If you are skipping the beautifying of your casing please continue to the next paragraph for installing the windows.

With all the wooden parts glued you may want to paint it. There's no real need to do it but feel free to give it any color you like! We would recommend a matte, dark color for the inside of the casing to bring down reflections of the beamers images.

Use your paint as an upgrade!

Paint the entire inside of your casing matte black for a better print result. Less scattered light in the case means a higher print quality.

Installing the windows
Remove the protective foil before installing the windows. The easiest to install are the windows for the triangles with the cut outs. The windows for the triangles are slightly larger than the cut out in the these are simply glued to the inside of the triangle, here you can use some silicone sealant or hot melt glue. As far as we have tested now, hot melt glue holds them better than silicone. The large windows should fit exactly in the frame. The frame is 6mm thick but the window only 3mm, if you place the frame face (outside) down on a flat surface and insert the window the window will be flush with the window frame. Now apply a bead of glue to the inside edge of the window frame to fix the window in place.

Attache the doors to the upper casing

During this small step it is handy to have some extra hands present, ask a friend or spouse to hold the doors while you are marking, drilling and screwing.

Place the doors on the casing, take a ruler and pen and make a small mark on each door. 10cm from the top of the door and 15cm from the bottom. Make sure that your marks are on the side of the doors where they meet the casing.

Take a small hinge and a pen, place the hinge against the mark. Make sure the flat side of the hinge is against the casing and the hinging part of the hinge is centered over the meeting edges of the upper casing and the door. Use your pen to mark the center of each hole in the Inge on the casing. Take a small drill of 2mm in diameter or less (1.5mm will do too) and drill a small hole on each mark about 3mm deep.

Repeat this step for all four hinges, two for each door.

Once all the holes are drilled screw on the hinges using 4 small wood screws for each hinge.

Step 25: Mount the Casing on the Printer

Insert three M6 T-nuts on either side of the frame's lowest beams and align them with the distance of the holes in the lower casing.

Take the lower casing and bring it into position by taking it over the Z-axis and onto the bottom on the aluminum frame. It should be flush with the aluminum beams

Align the T-nuts with the holes in the lower casing. Use six M6 rings and M6x16 cylinder head bolts to mount the lower casing to the frame.

Take the upper casing and bring it into position by taking it over the Z-axis and onto the lower casing. It is not mounted to the lower casing and it just sits there. The two strips on the lower casing should guide the upper casing in the process.

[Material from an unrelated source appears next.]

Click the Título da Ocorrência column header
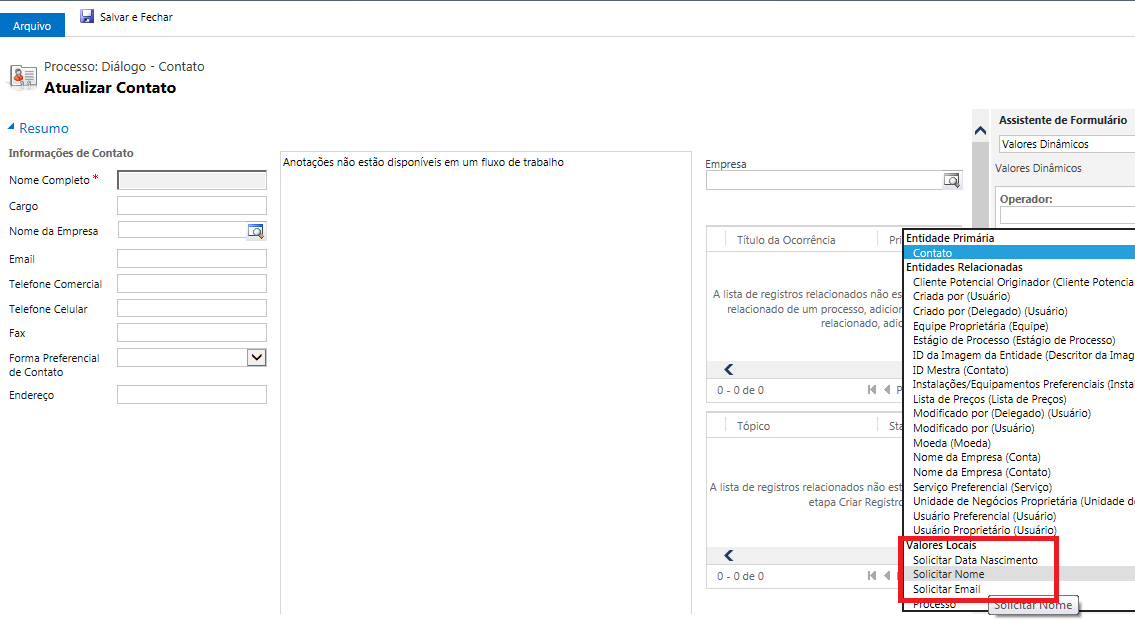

Connect the fan to the brain.

Place the air bridge next to the projector and the holes in the side of the lower casing. It should just sit there, no glue is needed but you can secure it to the mirror plate with some hot melt glue or double sided tap if you plan to move your printer around a lot.

Step 26: Print Something

Finally the assembly is finished. Good job! You can now start using your 3D printer.

Before printing, we feel we should remind you of some very critical things:

  • - Don't scratch the basin's bottom plate
  • - Don't scratch the mirror (don't try to get dust off!)
  • - Always wear gloves when handling resins
  • - Always wear safety glasses when handling resins
  • - Be sure there are no printed objects on the build platform before starting a print or "home" the printer

We'd also like to share our recommendations for your first prints:

  • - Start with small object
  • - Don't fill the basin with too much resin (small objects here)
  • - Print a few things to get used to the workflow and get confident before going large and complicated
  • - Start with the Fun to do resin and our settings to get going
  • - Use the CW version from our Drop box
  • - Take your time!
  • - Enjoy watching the printer do the magic
  • - Make photo's and/ or videos of the print in progress. It will be a moment to remember as "The day I made my first 3D print"

Now on to the fun stuff.

First you should clean the basin. The paper you used for calibration should be out and the basin's surface should be cleaned. Use ethanol/isopropanol and a sheet of kitchen paper to very gently clean the inner surfaces of the basin. You should use gloves in this process since your nails may damage the coating on the basin's surface.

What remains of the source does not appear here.